Oddly enough, there's a major river that borders my hometown, and when the topic of tornadoes pops into a discussion up there, I've heard numerous people say "Well, the river prevents tornadoes from hitting town."

So... is it an old wives' tale or just an odd meteorological occurrence?

While I want to be clear that I'm no weather expert, I'd assume it's a tall tale that somehow manages to come true, but the scientific record may give this myth quite a bite.

Every scientific weather paper on the subject of mountains and weather includes one discerning peer-reviewed fact... Mountain ranges to have an effect on the weather.

In fact, mountain ranges are one of the reasons that the plains states are so volatile. Dry cold air comes sweeping off the high elevations of the extended Rocky Mountains, and when it hits the warm, humid air traveling into the plains from the Gulf of Mexico, atmospheric fireworks happen.

That's not to say without the mountains we'd all have great weather, but it'd be fair to say the severe weather would just probably happen somewhere else in the country.

If you think tornadoes don't happen in the mountains, I've heard that before, it's just not true. When conditions are ideal, twisters pop down anywhere regardless of topography. There are several tornadoes observed in our short history of touchdowns in the mountainous regions of America.
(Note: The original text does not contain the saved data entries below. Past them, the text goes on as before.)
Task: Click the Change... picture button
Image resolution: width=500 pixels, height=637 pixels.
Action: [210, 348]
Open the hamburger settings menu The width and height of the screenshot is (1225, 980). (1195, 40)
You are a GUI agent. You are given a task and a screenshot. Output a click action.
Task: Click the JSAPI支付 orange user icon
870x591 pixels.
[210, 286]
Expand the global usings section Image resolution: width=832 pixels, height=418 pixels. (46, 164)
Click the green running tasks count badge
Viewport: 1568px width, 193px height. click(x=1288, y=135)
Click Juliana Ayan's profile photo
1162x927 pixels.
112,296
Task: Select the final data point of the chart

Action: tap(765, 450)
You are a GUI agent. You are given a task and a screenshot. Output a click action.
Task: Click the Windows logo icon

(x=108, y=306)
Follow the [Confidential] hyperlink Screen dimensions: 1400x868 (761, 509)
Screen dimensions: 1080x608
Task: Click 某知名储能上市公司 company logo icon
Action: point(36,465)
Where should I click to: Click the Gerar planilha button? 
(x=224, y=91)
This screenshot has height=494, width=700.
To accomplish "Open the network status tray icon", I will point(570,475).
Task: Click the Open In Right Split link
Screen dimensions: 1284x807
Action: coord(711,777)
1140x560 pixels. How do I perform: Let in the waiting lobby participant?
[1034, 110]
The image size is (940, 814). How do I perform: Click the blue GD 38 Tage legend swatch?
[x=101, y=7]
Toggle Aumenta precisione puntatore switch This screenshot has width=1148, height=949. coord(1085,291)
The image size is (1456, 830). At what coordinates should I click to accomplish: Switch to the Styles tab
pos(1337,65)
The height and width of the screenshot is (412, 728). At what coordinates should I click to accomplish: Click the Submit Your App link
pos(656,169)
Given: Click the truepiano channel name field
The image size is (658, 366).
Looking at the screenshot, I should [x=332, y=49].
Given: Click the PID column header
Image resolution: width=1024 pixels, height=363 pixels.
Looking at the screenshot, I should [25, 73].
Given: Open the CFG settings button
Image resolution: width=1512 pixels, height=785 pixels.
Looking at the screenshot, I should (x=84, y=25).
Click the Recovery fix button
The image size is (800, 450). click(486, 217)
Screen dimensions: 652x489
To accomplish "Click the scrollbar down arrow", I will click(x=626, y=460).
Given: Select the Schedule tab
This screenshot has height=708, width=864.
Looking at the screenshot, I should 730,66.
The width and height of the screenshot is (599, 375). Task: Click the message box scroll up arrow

There's one on TikTok that happened 10,000 feet up a mountain in Montana until that cold air stabilized the storm.

Our Wichita's aren't that tall, and if your memory is good enough, there have been several tornadic events through the mountains in just the past few years.

So, do the mountains protect Lawton from tornadoes? Most likely, no.

Lawton's had a few come sweeping through in our history, just not in the last couple of decades.

The mountains haven't grown taller to have more influence on the weather or anything, we've just been incredibly lucky. The fact that we're such a small dot on the map and surrounded by rural farmland makes the impact of those events just so small to us within city limits.

Unfortunately, those who do find themselves in the path of a storm aren't so lucky.

Was it four or five years ago that we had a rash of tornadoes between Lawton and the Southern border? Tipton, Geronimo, Devol, Cookietown, Temple, and probably a few more communities I've forgotten...

Other places like Apache, Fletcher, Cyril and Elgin all took on incredible winds and enormous hail storms in recent memory too. Those are storms that had to traverse the mountains to drop their naturally destructive payloads.

So, do the mountains prevent severe weather? Probably not... but it would make a great topic for social media to argue about instead of politics.